I was inspired by Xan Porter's recent post on Evaluating Web Page Quality. Search engines have their own evaluation signals, but as they try to improve in quality, it's only natural to pursue more human metrics in order to refine to the greatest possible degree. The research she points to - less is more: probalistic models for retrieving fewer relevant documents - offers up a terrific structure for how humans might evaluate documents:
Intrinsic Features:
- How accurate is the information presented?
- How biased or unbiased is the data?
- How believable is the content?
- How credible is the source?
Contextual Features:
- Is the information relevant to the user's query?
- Does the information add value to the subject?
- Is the work recent enough to be of value?
- Is the source thorough in its presentation?
- What amount of information is provided?
Representational Features:
- Can the material be interpreted in different ways?
- How easy or difficult is the material for a user to understand?
- Does the document state the information concisely?
- Is the source consistent?
Accessibility Features:
- Is the document accessible?
- Does the content present security risks?
Of these, which can search engines currently measure? I'd guess that of the above, they have signals about many, but only solid metrics for accessibility, security risks and, possibly, readability... There's a long way to go.
"What amount of information is provided?"
In my mind at least, this should be re-worded: "Is there too little information?"

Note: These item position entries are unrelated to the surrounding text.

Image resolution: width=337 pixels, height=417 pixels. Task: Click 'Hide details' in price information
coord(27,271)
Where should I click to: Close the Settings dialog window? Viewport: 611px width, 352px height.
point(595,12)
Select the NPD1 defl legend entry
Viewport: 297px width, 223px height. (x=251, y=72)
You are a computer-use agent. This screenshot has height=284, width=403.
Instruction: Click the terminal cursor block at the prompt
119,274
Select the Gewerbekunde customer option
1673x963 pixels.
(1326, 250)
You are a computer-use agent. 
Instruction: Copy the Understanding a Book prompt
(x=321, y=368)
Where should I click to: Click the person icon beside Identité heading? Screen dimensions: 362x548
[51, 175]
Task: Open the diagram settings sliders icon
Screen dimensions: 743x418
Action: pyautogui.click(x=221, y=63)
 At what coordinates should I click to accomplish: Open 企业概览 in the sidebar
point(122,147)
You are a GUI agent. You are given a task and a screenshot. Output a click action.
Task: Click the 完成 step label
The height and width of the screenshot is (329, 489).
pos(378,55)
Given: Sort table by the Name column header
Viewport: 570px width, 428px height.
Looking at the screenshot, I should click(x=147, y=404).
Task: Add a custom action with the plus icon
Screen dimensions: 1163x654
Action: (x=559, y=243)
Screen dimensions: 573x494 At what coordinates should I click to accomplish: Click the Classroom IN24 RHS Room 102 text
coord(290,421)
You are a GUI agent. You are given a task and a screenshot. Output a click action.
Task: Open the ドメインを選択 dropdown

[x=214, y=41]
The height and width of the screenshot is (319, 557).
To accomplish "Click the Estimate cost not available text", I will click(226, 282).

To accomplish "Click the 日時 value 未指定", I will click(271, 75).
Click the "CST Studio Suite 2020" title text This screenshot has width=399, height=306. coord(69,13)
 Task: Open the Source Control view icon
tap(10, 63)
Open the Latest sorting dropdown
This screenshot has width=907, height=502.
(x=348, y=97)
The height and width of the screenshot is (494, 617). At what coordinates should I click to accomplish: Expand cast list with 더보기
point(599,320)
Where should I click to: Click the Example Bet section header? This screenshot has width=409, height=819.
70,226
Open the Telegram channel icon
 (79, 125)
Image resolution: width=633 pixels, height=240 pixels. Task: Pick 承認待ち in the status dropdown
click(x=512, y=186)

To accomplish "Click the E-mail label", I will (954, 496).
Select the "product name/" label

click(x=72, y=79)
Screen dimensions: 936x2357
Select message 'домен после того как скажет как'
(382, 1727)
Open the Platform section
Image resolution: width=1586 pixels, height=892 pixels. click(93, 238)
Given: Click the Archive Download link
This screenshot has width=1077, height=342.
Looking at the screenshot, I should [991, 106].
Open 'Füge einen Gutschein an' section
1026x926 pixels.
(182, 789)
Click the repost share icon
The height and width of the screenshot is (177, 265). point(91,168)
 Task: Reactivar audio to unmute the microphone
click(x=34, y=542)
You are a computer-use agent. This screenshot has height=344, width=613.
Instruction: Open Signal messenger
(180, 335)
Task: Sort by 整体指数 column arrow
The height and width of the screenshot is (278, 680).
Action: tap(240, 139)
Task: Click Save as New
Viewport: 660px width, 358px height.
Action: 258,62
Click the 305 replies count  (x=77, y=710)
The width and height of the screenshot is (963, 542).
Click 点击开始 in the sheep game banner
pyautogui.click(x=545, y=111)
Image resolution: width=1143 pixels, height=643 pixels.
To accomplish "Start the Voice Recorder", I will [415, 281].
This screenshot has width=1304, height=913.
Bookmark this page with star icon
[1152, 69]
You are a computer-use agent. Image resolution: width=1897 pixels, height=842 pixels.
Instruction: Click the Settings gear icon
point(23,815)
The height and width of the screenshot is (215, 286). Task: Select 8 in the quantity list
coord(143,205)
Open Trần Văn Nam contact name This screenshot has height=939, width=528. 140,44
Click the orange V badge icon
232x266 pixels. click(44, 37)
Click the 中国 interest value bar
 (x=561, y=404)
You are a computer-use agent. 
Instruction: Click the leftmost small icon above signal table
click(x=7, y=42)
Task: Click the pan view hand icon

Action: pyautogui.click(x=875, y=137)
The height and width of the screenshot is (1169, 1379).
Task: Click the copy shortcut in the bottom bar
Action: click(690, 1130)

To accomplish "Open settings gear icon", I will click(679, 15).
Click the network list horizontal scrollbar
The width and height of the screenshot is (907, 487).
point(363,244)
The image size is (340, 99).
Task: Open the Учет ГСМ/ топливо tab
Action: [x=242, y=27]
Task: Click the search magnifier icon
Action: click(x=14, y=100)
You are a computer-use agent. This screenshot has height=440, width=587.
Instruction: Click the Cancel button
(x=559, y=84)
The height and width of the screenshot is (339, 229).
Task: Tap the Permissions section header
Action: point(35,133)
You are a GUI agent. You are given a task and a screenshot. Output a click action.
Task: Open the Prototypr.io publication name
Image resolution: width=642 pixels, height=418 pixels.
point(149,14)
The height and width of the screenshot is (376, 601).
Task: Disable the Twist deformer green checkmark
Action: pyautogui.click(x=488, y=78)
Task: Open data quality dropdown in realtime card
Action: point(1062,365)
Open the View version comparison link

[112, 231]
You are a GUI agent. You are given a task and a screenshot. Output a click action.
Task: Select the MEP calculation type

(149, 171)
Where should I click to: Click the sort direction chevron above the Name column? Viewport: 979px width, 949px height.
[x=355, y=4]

Or is it possible that too much information is a bad thing?
>>Or is it possible that too much information is a bad thing?
A lot of Wikipedia articles contain too much useless information (since everyone wants to leave their mark), as well as many "scientific" books - Ph.D. thesis with 500+ pages, full of redundancies. Less is often more. Be concise. Measuring content in kilobytes is definitely "a bad thing".
"... as well as many "scientific" books - Ph.D. thesis with 500+ pages, full of redundancies."
To us may be, but to a fellow Ph.D., what may well be redundant to us and to some degree the search engines may well be just the details they were looking for.
I'd say the topic is going to play an enormous part in this. What with scientific content being at the upper end of the verbiage scale...
The problem with many Wikipedia articles is that they read as if they were written by some kid with ADD. Articles often lump together random facts that don't logically flow into each other.